# Texto del ejercicio
= = = = = = =

Hoy toca Jeff. Jeff el músico, aparcamos al actor. Jeff Bridges, como muchos otros artistas de las pantallas, cubre su currículo con algún que otro episodio musical y discográfico, nada del otro mundo, una experiencia más para fortalecer su atractiva figura.
Allá por el año 2000 me encontré sin esperármelo con Be here soon, su primer álbum, en la que por entonces era mi tienda habitual de discos (hoy ya no existe, hoy ya no queda ninguna que merezca favoritismos). El actor venía de ser el mítico Nota en El gran Lebowski y su capricho musical, con Michael McDonald entre los productores, dio como resultado un trabajo fresco y sin ambiciones. A Jeff se le notaba suelto y cómodo, disfrutando con algo con lo que no iba a pasar a la historia pero era más que digno.

= = = = = = =

# Información
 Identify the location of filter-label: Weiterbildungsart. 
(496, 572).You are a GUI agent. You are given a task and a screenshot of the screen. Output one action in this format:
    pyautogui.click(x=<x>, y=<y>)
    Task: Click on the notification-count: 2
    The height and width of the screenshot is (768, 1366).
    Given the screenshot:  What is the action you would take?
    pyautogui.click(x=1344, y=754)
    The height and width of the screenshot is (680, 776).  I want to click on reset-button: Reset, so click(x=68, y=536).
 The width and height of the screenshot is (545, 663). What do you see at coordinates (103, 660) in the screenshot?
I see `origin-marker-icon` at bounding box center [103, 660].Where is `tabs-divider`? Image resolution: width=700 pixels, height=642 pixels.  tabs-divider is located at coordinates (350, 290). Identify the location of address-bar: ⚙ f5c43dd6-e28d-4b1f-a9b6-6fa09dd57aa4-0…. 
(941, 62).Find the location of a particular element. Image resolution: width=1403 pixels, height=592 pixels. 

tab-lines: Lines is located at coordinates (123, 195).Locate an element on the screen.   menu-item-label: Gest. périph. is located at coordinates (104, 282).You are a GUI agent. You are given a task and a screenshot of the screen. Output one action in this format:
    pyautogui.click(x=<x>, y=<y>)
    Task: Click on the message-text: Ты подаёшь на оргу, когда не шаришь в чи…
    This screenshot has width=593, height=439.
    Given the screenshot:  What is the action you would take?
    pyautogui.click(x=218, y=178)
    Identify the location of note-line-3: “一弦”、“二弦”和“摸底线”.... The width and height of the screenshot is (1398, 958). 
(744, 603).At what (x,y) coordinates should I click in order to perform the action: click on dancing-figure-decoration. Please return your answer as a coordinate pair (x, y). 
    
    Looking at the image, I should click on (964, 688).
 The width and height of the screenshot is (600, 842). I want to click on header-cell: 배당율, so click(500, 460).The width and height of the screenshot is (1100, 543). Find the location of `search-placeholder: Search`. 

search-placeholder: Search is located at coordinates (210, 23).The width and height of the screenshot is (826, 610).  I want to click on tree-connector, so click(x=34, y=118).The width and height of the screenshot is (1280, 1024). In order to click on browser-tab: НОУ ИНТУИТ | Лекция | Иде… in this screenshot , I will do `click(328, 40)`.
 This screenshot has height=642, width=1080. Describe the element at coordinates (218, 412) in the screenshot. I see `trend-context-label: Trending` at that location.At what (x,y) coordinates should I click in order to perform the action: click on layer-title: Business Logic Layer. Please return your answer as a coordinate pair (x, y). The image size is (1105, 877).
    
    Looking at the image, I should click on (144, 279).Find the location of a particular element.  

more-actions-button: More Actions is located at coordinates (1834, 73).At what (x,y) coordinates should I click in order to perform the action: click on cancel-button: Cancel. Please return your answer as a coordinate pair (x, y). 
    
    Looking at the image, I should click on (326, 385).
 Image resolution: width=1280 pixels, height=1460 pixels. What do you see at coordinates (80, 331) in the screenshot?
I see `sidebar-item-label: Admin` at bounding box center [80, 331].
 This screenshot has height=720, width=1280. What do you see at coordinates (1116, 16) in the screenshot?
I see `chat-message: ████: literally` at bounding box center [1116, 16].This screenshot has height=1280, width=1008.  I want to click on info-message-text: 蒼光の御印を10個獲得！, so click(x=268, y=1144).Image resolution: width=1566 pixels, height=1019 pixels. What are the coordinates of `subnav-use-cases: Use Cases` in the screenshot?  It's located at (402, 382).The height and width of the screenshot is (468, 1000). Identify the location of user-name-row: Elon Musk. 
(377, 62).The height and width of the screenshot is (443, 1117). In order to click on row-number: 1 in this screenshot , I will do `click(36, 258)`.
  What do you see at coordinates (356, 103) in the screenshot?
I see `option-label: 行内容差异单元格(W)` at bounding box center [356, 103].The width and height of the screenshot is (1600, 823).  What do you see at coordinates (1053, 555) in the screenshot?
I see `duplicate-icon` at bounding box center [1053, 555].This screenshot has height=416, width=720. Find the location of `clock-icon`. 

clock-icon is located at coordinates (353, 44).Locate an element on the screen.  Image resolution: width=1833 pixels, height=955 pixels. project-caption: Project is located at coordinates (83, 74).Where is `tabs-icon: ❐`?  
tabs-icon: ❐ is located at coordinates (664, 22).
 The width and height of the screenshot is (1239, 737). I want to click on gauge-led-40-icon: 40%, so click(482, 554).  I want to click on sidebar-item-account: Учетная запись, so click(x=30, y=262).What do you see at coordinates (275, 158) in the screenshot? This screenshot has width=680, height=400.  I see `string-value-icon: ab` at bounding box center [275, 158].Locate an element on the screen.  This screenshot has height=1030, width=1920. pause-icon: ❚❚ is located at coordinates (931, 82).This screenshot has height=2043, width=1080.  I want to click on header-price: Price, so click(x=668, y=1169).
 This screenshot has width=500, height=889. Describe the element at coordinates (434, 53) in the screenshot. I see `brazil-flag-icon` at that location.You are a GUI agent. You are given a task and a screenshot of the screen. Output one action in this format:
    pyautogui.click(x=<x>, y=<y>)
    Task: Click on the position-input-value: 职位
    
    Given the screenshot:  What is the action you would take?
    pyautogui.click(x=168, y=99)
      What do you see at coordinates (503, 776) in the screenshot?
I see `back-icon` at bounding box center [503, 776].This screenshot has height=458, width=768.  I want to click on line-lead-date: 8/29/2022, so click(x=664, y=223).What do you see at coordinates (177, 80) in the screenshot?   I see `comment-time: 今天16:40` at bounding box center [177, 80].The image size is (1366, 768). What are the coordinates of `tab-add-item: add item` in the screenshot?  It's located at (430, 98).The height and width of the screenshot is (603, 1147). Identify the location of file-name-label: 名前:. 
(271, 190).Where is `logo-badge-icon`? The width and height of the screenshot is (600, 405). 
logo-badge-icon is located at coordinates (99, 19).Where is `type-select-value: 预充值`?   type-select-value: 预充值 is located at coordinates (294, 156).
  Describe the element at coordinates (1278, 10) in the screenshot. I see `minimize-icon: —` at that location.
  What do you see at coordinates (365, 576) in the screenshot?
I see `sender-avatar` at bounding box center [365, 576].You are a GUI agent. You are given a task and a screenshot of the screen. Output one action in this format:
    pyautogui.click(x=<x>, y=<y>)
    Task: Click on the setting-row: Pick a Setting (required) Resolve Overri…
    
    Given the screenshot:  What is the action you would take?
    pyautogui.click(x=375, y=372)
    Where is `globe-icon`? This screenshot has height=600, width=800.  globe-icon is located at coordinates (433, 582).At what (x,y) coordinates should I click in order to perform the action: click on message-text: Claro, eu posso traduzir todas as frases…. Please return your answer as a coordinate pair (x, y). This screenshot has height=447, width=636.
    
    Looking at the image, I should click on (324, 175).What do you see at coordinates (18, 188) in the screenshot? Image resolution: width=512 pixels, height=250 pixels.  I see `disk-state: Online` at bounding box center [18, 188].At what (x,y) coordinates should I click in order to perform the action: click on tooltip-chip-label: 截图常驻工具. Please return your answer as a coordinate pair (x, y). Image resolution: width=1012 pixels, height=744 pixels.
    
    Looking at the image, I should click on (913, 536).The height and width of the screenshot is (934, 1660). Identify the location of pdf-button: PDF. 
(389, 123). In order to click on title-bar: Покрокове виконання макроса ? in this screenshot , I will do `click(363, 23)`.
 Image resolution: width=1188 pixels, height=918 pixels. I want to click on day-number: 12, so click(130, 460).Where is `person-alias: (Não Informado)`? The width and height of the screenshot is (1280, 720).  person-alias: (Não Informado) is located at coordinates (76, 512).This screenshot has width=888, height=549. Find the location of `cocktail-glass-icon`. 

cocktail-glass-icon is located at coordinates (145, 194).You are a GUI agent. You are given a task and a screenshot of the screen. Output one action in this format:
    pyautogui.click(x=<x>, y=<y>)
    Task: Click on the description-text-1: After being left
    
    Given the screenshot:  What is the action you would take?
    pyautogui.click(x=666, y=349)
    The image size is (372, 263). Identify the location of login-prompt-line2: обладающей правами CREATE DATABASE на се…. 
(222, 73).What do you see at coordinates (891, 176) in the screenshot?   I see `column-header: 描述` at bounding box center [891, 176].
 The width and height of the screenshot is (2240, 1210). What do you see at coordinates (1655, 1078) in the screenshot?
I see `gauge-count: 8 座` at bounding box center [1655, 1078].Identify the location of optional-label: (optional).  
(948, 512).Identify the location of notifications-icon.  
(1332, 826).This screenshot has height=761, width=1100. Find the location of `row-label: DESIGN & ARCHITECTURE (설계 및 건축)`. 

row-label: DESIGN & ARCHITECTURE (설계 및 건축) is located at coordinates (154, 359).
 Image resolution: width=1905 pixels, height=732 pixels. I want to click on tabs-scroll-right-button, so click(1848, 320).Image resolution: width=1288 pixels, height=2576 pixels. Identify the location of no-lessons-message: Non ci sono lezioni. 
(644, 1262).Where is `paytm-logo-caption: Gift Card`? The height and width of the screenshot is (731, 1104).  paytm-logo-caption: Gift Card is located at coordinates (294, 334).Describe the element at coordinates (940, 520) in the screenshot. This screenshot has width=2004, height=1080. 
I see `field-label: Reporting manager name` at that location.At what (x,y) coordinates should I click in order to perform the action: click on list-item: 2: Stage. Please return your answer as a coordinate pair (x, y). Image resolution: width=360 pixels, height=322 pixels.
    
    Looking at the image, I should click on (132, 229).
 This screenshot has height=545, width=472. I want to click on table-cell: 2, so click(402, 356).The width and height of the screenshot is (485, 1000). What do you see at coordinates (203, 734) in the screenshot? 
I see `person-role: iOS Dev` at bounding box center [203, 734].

= = = = = = =

# Enunciado
Continúa, por favor, el texto sobre la faceta musical de Jeff Bridges a partir de su última frase. Los datos no tienen ningún papel en esto.

# Respuesta
Pasaron once años y un merecido Oscar en el pellejo de un músico de country en el film Crazy Heart para que Jeff volviese al estudio para cantar. Como el respetado productor T Bone Burnett había sido el director musical de aquella película, debió convencer a Bridges para rubricar la colaboración con un segundo disco. Tenía buena pinta la propuesta, con Burnett reclutando a sus hombres y mujeres de confianza (Ribot, Crouch, Bellerose, Ciancia, Pahl, Sam Phillips, Rosanne Cash) para respaldar al actor. En cambio la aventura salió torcida. A veces ocurre eso, que los buenos músicos no forman la orquesta que mejor debe sonar. Porque a Jeff no se le nota tan relajado como en su primer disco sino más bien constreñido por la pulida pero plana producción de T-Bone, que no suele fallar con la batuta pero esta vez patinó.
Un par de discos más firmó Bridges en los años siguientes, que no he tenido a mi alcance. Quizá algún día.